Dyslexia is one of the most common learning disabilities, affecting 1 in 5 people in the U.S. It can impact a child’s writing, spelling and vocabulary development as well as his ability to organize his thoughts. Dyslexia may be noticed as early as kindergarten — or it may go undiagnosed.
“Although the exact cause is unknown, we do know that people with dyslexia have different organizational patterns in their brain,” said neuropsychologist Lisa Stanford, PhD, director of neurobehavioral health at Akron Children’s Hospital. “Imaging studies also show that the areas of the brain associated with reading and phonetic decoding are smaller in people with dyslexia.”
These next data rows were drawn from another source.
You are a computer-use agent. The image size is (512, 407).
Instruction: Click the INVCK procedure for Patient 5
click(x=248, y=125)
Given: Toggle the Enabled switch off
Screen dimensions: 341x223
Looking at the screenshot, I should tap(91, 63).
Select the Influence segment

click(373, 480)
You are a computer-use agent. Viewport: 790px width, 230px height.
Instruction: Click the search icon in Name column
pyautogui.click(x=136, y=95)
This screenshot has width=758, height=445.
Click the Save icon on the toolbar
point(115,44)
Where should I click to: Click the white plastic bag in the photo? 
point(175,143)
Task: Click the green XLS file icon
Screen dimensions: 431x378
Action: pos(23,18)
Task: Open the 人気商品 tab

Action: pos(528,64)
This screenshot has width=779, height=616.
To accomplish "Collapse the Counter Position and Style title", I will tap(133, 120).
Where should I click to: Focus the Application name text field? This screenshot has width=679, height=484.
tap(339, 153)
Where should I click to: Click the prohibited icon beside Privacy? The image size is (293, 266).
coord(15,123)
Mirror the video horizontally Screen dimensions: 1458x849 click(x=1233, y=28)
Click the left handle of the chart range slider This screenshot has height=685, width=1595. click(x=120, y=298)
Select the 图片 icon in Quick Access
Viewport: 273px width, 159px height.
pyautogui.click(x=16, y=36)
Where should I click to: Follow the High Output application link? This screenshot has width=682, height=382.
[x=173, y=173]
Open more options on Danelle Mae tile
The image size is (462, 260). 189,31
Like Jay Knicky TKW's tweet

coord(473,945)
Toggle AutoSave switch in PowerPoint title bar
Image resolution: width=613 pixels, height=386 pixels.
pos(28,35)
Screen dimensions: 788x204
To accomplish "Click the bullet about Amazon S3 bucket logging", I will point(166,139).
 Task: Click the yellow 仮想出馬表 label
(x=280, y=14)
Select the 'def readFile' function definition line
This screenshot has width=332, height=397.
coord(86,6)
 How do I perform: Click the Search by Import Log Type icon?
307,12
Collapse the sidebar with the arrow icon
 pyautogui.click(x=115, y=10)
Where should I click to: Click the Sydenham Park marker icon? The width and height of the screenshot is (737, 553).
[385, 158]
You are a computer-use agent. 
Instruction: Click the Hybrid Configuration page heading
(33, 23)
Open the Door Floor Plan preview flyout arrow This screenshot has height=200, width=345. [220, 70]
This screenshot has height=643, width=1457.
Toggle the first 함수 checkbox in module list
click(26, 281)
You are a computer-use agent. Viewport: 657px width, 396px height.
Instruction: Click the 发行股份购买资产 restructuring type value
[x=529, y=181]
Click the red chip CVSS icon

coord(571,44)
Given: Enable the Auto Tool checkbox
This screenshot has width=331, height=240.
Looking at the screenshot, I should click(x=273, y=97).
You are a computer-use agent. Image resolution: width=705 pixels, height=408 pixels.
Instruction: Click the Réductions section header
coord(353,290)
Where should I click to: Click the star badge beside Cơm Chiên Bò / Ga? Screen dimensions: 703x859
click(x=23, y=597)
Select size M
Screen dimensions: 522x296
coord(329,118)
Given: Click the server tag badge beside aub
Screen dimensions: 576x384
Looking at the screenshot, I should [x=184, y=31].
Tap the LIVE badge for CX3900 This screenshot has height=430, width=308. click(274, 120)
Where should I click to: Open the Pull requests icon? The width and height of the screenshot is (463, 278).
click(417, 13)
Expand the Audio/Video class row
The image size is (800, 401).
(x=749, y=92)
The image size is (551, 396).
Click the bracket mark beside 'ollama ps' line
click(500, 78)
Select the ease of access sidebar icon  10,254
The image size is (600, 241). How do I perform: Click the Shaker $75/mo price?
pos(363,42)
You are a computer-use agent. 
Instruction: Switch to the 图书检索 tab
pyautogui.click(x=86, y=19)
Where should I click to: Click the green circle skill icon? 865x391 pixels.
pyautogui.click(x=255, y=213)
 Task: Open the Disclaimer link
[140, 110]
Dyslexia is a lifelong condition. For preschoolers, dyslexia might make it difficult to learn or remember the alphabet or how to count.
By the time the child is in school, specific reading problems may become more apparent, a well as difficulty putting thoughts down on paper.
Teens will likely have problems with tasks that require a lot of reading, such as completing a book report or a standardized group test.
Your child’s teacher can provide information about where specific problems are occurring to aid in the evaluation of a reading disability or dyslexia.
Treatment should be addressed in the special education system through an Individualized Education Program (IEP). An IEP may include accommodations in the child’s regular classroom or tutoring.